The thing is, we’re on totally different feeding plans. John and I eat Chinese only occasionally. My parents, on the other hand, ONLY eat Chinese. So meal number 1, we went to a Chinese place. After that, they insisted on going to the Chinese market to buy food for the week, which was fine with us… we definitely appreciated coming home to a hot meal. Still, how much seafood (and fruit) can two people consume in six days? Fish at every meal. You have no idea how many times John begged me to go to BK. I know, he’s disgusting.

Anyway, it was good to see the parents, but we didn’t have too much to say. I took them to a few scenic places, but they are pretty sensitive to temperature and wind (that’s where I get it from!) so they didn’t have a good time. We ended up renting a bunch of Chinese movies. Most were pretty forgettable, unfortunately.

One night, John and I watched the Joan Chen movie Saving Face about a mother and her ABC daughter who happens to be lesbian. I mean, sure there was homosexuality in it, but I thought the movie had interesting dynamics. I thought my parents would be ok with it. Well Jesus f-ing Christ. The scene where the two ladies flirt? My parents flipped out. We basically had to turn the movie off. And then I got so pissed off by their reaction. Later Mom and I got into a big fight about the usual: she’s clueless; I’m a spoiled bitch; Johnny’s lame; blah, blah. Then she made some ridiculous comment blaming my cousin (who she insists is gay) for causing all this heartbreak in his family. Chinese parents, I tell you. With all the shame and pain they suffer from their kids, I don’t know why they still bother with procreation. On one hand, you have my aunt and uncle choosing to take offense to something that really has nothing to do with them. My cousin isn’t being an asshole to them. He just doesn’t like women. On the other hand, you have my parents who are total gluttons for pain– Johnny’s a total dick to them and they just endure it. From my experience, I swear the pain subsides with estrangement. But do they ever learn? Nope. Well I guess that’s a consequence of the way they choose to parent. I know, sounds harsh but it’s their bullshit decision. If he actually demonstrated some respect, maybe there would be something worth fighting for.
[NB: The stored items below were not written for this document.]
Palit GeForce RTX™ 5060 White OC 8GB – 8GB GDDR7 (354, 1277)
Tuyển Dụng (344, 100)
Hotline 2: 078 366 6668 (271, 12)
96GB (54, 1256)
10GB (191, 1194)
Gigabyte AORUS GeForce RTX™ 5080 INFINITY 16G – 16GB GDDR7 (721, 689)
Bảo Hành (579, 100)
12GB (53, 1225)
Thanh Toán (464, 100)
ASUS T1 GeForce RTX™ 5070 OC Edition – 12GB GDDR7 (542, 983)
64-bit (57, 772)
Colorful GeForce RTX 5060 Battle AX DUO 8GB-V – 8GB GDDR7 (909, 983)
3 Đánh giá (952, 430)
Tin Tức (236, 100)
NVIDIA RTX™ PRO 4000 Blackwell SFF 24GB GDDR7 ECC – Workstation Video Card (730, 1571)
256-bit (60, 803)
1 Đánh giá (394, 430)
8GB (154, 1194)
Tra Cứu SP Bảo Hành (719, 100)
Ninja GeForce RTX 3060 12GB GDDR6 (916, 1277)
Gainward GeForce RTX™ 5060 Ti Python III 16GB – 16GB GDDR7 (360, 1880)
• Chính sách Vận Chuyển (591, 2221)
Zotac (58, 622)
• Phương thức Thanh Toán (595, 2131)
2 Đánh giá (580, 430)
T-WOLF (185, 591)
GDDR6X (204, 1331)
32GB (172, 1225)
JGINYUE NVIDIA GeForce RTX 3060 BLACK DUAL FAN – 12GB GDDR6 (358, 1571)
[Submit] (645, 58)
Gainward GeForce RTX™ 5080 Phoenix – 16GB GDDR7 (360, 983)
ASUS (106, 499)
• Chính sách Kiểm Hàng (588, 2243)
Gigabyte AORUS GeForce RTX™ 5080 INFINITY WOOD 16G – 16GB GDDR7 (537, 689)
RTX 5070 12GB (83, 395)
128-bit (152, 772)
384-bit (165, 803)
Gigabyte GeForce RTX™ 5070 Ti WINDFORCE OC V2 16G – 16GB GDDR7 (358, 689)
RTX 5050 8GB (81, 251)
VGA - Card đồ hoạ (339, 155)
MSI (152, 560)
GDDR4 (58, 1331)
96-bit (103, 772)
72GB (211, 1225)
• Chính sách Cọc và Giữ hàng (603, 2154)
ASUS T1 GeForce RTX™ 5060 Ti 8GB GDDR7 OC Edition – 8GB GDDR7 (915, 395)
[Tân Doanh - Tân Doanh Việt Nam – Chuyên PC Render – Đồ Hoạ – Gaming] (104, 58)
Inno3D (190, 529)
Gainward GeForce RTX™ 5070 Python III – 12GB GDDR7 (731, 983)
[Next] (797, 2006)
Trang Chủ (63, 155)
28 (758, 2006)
But he doesn’t give a shit about anything or anyone other than himself. Example? I get these mass emails about his projects, his essays, his screenings, blah, blah. If I don’t reply, I obviously am not interested, so stop spamming my inbox!

When my parents visited, they asked me to fucking book a roundtrip ticket to China for him using my dad’s frequent flyer account. A fucking Duke AB Scholar and he can’t book it his damn self. That’s why this is a situation that will never amend. Wiping a 30-something’s ass will never result in any kind of progress. Whatever. No longer my problem.

But back to the homophobic stance: Eye roll. My parents just don’t get it. Why’s it ok to watch Chinese movie after Chinese movie where the protagonist is some misogynist or where there’s major incest going on– somehow that’s not repulsive? Somehow that very watchable and tolerable? Ugh. So disappointing.

That’s the thing about my parents. Nice people but conservative in an irksome way. And certain comments they make just get under my skin. For example, my parents talked to this Chinese lady about her process for renting out her townhouse. She had one ridiculous requirement after another. Sure, it’s important to have good tenants, but can she really stipulate that she wants grad students only from the med, law, business, and pharmacy schools? And can she eliminate Indians because their cooking stinks up the house? My parents told me that, and I said the lady was racist. Didn’t believe me. Wtf? My parents came to my house for a week and stunk it up cooking all their damn fish?! Chinese cooking is pretty greasy and smelly– would their friend eliminate Chinese renters from the list too? Nope. Plus, the lady was charging like $2500/month in rent and she wants to control what the tenants cook/eat in their home?

Phew. Yes, a lot of pent up negative energy. This post was just supposed to be about the fruit and seafood safari. Sidetracked. Signing off now.